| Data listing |

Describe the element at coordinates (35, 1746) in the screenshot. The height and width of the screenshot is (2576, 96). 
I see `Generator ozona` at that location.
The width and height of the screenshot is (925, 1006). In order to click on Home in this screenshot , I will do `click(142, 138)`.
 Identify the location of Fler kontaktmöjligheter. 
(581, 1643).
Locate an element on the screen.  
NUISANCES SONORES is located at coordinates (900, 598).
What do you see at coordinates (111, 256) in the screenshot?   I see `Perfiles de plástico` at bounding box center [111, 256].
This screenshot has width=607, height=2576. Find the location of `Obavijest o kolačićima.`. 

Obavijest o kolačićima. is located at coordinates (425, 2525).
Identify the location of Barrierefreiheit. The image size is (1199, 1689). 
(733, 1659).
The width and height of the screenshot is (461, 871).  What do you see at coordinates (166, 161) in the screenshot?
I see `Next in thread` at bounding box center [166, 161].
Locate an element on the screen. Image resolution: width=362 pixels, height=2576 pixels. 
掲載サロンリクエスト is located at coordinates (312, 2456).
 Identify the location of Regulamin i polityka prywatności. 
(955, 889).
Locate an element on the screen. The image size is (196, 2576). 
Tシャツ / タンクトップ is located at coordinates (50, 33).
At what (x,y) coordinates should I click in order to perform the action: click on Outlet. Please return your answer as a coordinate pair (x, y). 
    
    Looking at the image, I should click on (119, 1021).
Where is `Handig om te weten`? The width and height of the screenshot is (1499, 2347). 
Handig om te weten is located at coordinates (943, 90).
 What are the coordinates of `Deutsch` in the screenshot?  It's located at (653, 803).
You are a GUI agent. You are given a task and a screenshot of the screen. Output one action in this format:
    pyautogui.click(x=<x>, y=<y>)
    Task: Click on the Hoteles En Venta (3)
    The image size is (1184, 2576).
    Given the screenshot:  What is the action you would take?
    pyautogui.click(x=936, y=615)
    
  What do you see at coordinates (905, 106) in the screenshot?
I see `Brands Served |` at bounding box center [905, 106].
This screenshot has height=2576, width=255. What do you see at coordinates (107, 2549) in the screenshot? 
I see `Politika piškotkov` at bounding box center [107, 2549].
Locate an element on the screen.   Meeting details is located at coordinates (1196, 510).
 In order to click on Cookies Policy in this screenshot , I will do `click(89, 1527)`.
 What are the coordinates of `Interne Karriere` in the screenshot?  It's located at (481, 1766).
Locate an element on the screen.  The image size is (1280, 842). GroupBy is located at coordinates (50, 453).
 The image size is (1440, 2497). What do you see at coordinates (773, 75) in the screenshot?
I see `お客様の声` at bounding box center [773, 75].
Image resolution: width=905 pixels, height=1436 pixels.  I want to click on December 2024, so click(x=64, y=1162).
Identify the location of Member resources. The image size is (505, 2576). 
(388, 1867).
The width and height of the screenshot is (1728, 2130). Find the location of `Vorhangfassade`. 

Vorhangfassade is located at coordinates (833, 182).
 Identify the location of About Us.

| Challenge |
Reproduce, unchanged, the part of the data above that opens with the line containing "You are a GUI" and closes with the line containing "center [905, 106].", including both of those lines.

| Expected answer |
You are a GUI agent. You are given a task and a screenshot of the screen. Output one action in this format:
    pyautogui.click(x=<x>, y=<y>)
    Task: Click on the Hoteles En Venta (3)
    The image size is (1184, 2576).
    Given the screenshot:  What is the action you would take?
    pyautogui.click(x=936, y=615)
    
  What do you see at coordinates (905, 106) in the screenshot?
I see `Brands Served |` at bounding box center [905, 106].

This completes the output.